Out of Darkness: Why Avril Coleridge-Taylor Deserves to Be Listened To

This talented musician always experienced the weight of her parent’s legacy. As the offspring of Samuel Coleridge-Taylor, one of the most famous English artists of the early 20th century, Avril’s reputation was enveloped in the long shadows of bygone eras.

An Inaugural Recording

Not long ago, I contemplated these legacies as I prepared to make the world premiere recording of her piano concerto from 1936. Boasting impassioned harmonies, expressive melodies, and confident beats, this piece will offer new listeners fascinating insight into how the composer – a composer during war originating from the early 1900s – imagined her world as a artist with mixed heritage.

Legacy and Reality

But here’s the thing about the past. One needs patience to acclimate, to see shapes as they actually appear, to separate fact from misrepresentation, and I had been afraid to face Avril’s past for some time.

I deeply hoped the composer to be her father’s daughter. To some extent, this was true. The idyllic English tones of Samuel’s influence can be detected in numerous compositions, such as From the Hills (1934) and Sussex Landscape (1940). Yet it suffices to examine the headings of her family’s music to understand how he heard himself as not only a standard-bearer of UK romantic tradition as well as a advocate of the African heritage.

It was here that parent and child appeared to part ways.

The United States judged Samuel by the brilliance of his music instead of the colour of his skin.

Samuel’s African Roots

As a student at the renowned institution, her father – the offspring of a Sierra Leonean father and a white English mother – started to lean into his background. At the time the poet of color the renowned Dunbar came to London in 1897, the aspiring artist actively pursued him. He set Dunbar’s African Romances as a composition and the following year used the poet’s words for an opera, Dream Lovers. Subsequently arrived the choral composition that made him famous: Hiawatha’s Wedding Feast.

Drawing from Henry Wadsworth Longfellow’s The Song of Hiawatha, the piece was an international hit, particularly among the Black community who felt shared pride as white America assessed his work by the excellence of his art rather than the his background.

Activism and Politics

Recognition did not temper Samuel’s politics. In 1900, he participated in the pioneering African conference in the UK where he made the acquaintance of the Black American thinker WEB Du Bois and observed a variety of discussions, covering the mistreatment of the Black community there.
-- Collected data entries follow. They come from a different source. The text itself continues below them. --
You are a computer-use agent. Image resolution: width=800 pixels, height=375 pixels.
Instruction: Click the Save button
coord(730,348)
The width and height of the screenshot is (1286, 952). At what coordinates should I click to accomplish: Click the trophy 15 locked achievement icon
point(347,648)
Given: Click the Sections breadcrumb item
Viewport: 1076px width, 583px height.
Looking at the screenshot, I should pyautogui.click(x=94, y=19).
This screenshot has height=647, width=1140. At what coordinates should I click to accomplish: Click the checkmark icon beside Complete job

He was a campaigner until the end. He kept connections with early civil rights leaders such as this intellectual and Booker T Washington, delivered his own speeches on equality for all, and even discussed racial problems with the American leader during an invitation to the White House in that year. Regarding his compositions, the scholar reflected, “he made his mark so high as a composer that it will long be remembered.” He succumbed in that year, aged 37. But what would Samuel have thought of his offspring’s move to travel to South Africa in the that decade?

Issues and Stance

“Daughter of Famous Composer shows support to South African policy,” declared a title in the Black American publication Jet magazine. The system “appeared to me the correct approach”, the composer stated Jet. Upon further questioning, she revised her statement: she didn’t agree with apartheid “fundamentally” and it “ought to be permitted to resolve itself, guided by benevolent people of diverse ethnicities”. Had Avril been more in tune to her parent’s beliefs, or from segregated America, she might have thought twice about apartheid. But life had sheltered her.
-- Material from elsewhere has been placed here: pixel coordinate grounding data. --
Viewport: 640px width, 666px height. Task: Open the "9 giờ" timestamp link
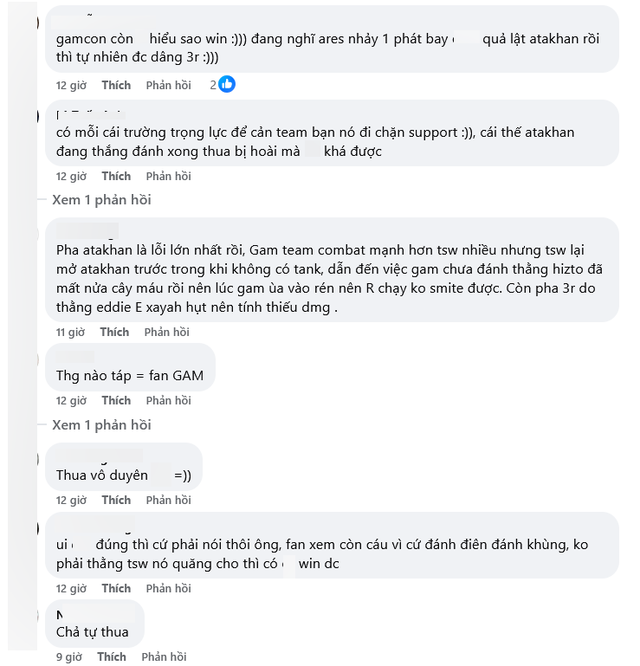[68, 657]
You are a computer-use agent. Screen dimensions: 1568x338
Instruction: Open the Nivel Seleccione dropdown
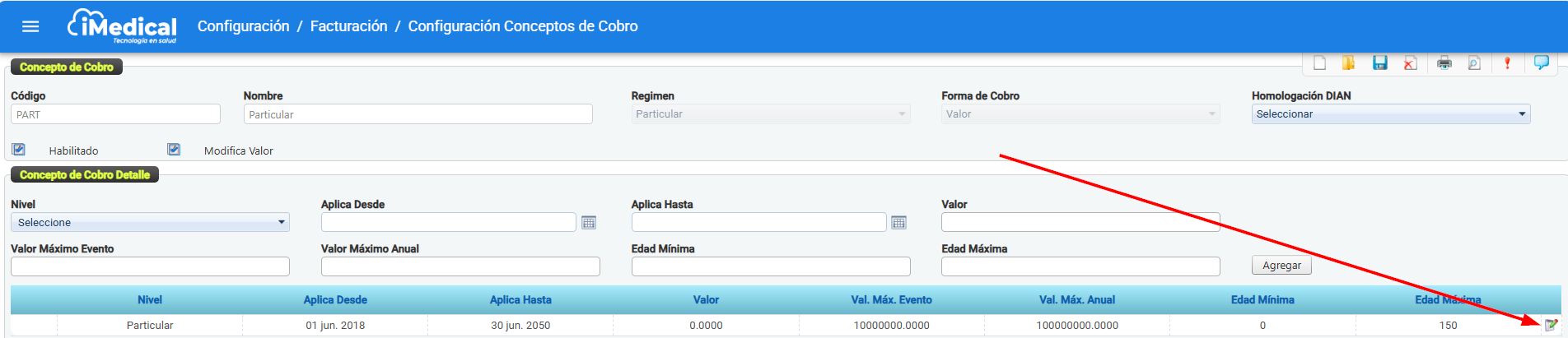click(x=150, y=223)
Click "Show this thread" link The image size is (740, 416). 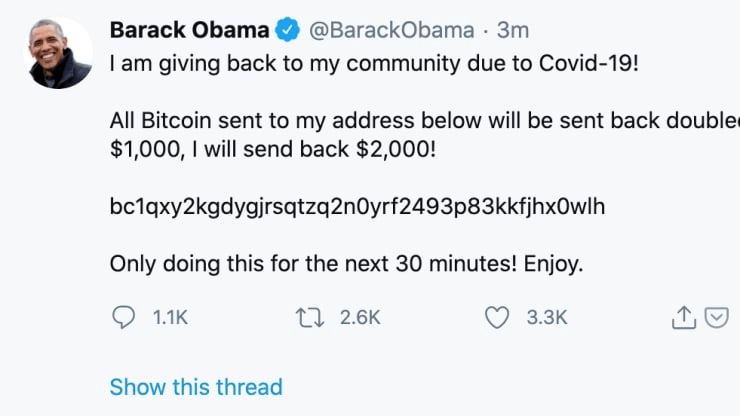(x=196, y=386)
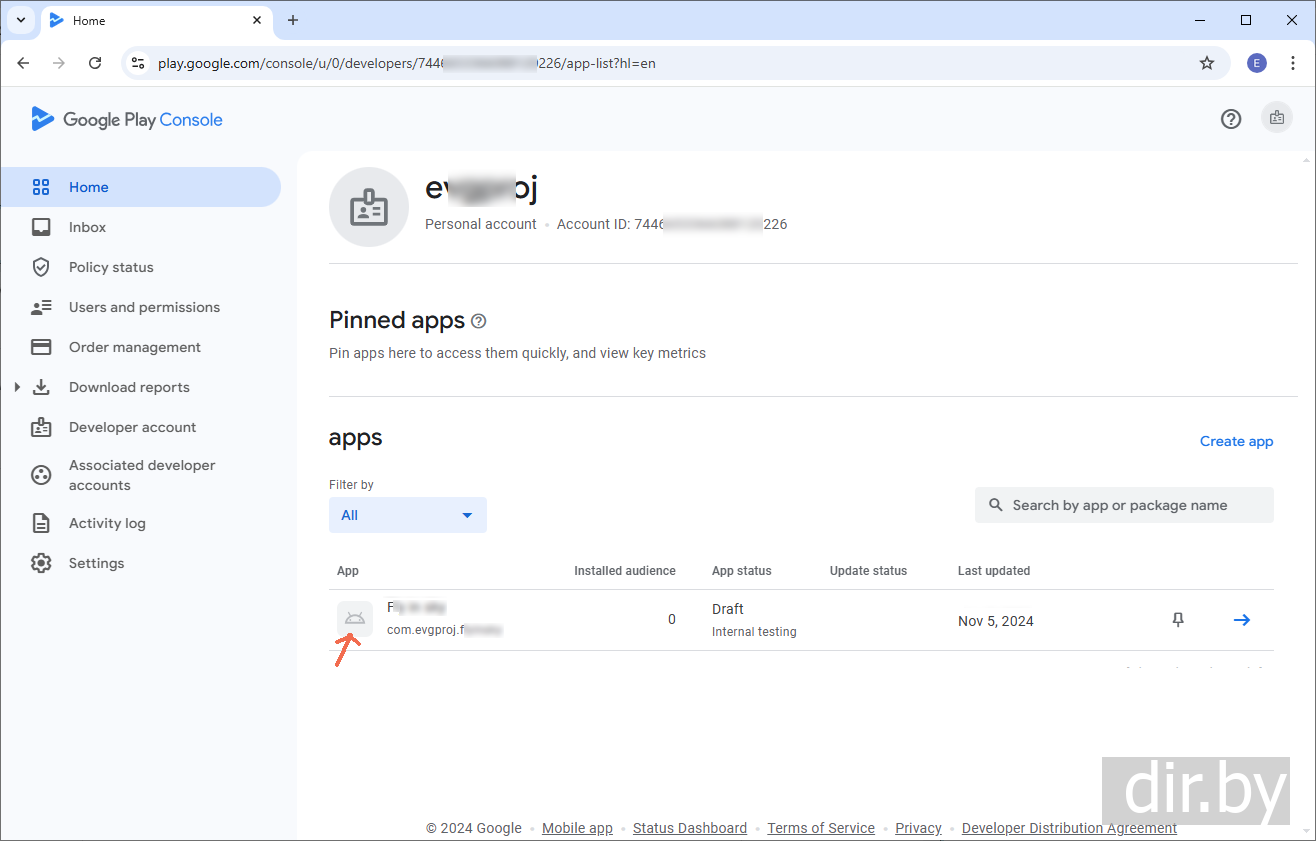Click the Google Play Console logo

coord(127,120)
Background and Inexperience

“I possess a British passport,” she stated, “and the officials never asked me about my ethnicity.” Thus, with her “porcelain-white” skin (according to the magazine), she moved among the Europeans, supported by their admiration for her late father. She presented about her parent’s compositions at the Cape Town university and conducted the South African Broadcasting Corporation Orchestra in that location, including the bold final section of her Piano Concerto, named: “In remembrance of my Father.” Even though a accomplished player on her own, she did not perform as the lead performer in her work. On the contrary, she consistently conducted as the leader; and so the segregated ensemble followed her lead.

She desired, as she stated, she “could introduce a transformation”. Yet in the mid-1950s, things fell apart. After authorities learned of her Black ancestry, she had to depart the land. Her citizenship offered no defense, the British high commissioner advised her to leave or risk imprisonment. She returned to England, feeling great shame as the scale of her naivety became clear. “The realization was a difficult one,” she expressed. Adding to her embarrassment was the release in 1955 of her unfortunate magazine feature, a year after her sudden departure from South Africa.

A Common Narrative

While I reflected with these memories, I felt a known narrative. The account of holding UK citizenship until it’s challenged – that brings to mind troops of color who served for the UK during the second world war and lived only to be refused rightful benefits. And the Windrush generation,

Carl Goodwin
Carl Goodwin

Elara is a passionate writer and innovation coach, sharing her expertise to help others unlock their creative potential.